In caso di parto prematuro, si possono aggiungere ai 3 mesi successivi al parto stesso i giorni di astensione obbligatoria non goduti prima dell'evento, nel limite massimo di 5 mesi, a condizione che ci sia stata comunque effettiva astensione dal lavoro.
Lo stesso diritto è esteso anche al padre, purché dipendente, nel caso non ne possa usufruire la madre, in quanto non dipendente.
Prima dell’inizio dell’astensione obbligatoria, la lavoratrice deve presentare al datore di lavoro e all’INPS 2 documenti:
- la domanda di corresponsione dell’indennità di maternità, precisando la data di inizio dell’astensione obbligatoria;
- il certificato medico di gravidanza, redatto su un apposito modulo in dotazione alla Asl.
È possibile richiedere alla Direzione provinciale del lavoro l’astensione anticipata dal lavoro fin dall’inizio della gestazione, in caso di:
- gravi complicazioni della gestazione;
- condizioni di lavoro o ambientali pregiudizievoli alla salute della donna e del bambino;
- impossibilità di spostare la lavoratrice a mansioni meno disagevoli.
Congedo parentale
Sia la lavoratrice madre che il lavoratore padre, anche congiuntamente, hanno diritto ad astenersi dal lavoro, successivamente all’astensione obbligatoria, per un periodo complessivo di 10 mesi, anche non consecutivi, con un limite di sei mesi per ciascun genitore, nei primi otto anni di vita del bambino.
Per tutto il periodo di astensione obbligatoria, la lavoratrice ha diritto ad una indennità giornaliera pari all’80 per cento della retribuzione globale media giornaliera percepita nel periodo precedente a quello in cui ha avuto inizio l’astensione.

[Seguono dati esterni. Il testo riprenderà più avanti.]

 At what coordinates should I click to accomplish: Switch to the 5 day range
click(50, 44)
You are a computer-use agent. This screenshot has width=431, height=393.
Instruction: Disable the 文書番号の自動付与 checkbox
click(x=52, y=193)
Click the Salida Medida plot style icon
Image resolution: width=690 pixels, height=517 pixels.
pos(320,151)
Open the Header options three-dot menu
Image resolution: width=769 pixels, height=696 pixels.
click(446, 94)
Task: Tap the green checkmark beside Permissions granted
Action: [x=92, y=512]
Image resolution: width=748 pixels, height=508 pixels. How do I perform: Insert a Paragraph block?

In tutti i casi di astensione facoltativa, l’importo dell’indennità di maternità è pari al 30 per cento della retribuzione.
Dal punto di vista previdenziale, il periodo di astensione obbligatoria per maternità è considerato utile sia per il diritto che per la misura di tutti i trattamenti pensionistici.
Il datore di lavoro deve concedere alle lavoratrici madri, durante il 1° anno del bambino, 2 permessi di riposo di 1 ora, anche cumulabili durante la giornata.
Entrambi i genitori possono assentarsi anche in caso di malattia del bambino, fino al compimento dell'8° anno di vita. Nei primi 3 anni di vita, non ci sono limiti, mentre dopo, fino all'8° anno, sono concessi 5 giorni all’anno per ciascun genitore.
La madre lavoratrice (o il padre, se può godere dei medesimi diritti) non può essere licenziata, per un periodo che va dall’inizio del periodo di gestazione fino al compimento di 1° anno di età del bambino.
Le donne in gravidanza e le madri fino a 7 mesi dopo il parto sono anche esonerate da compiti gravosi ed insalubri, quali ad esempio il trasporto e sollevamento di pesi.
La materia è regolata dalla legge 1204/1971 e dalla legge legge 53/2000.
Interruzione della gravidanza
Nei casi di interruzione spontanea o terapeutica della gravidanza, successivamente al 180° giorno della gestazione, viene prevista la facoltà per la lavoratrice di riprendere in qualunque momento l'attività lavorativa. Tuttavia è necessario che un medico specialista (medico di famiglia) e il medico competente (per la sicurezza lavoro) attestino che il rientro anticipato non arreca pregiudizio allo stato di salute.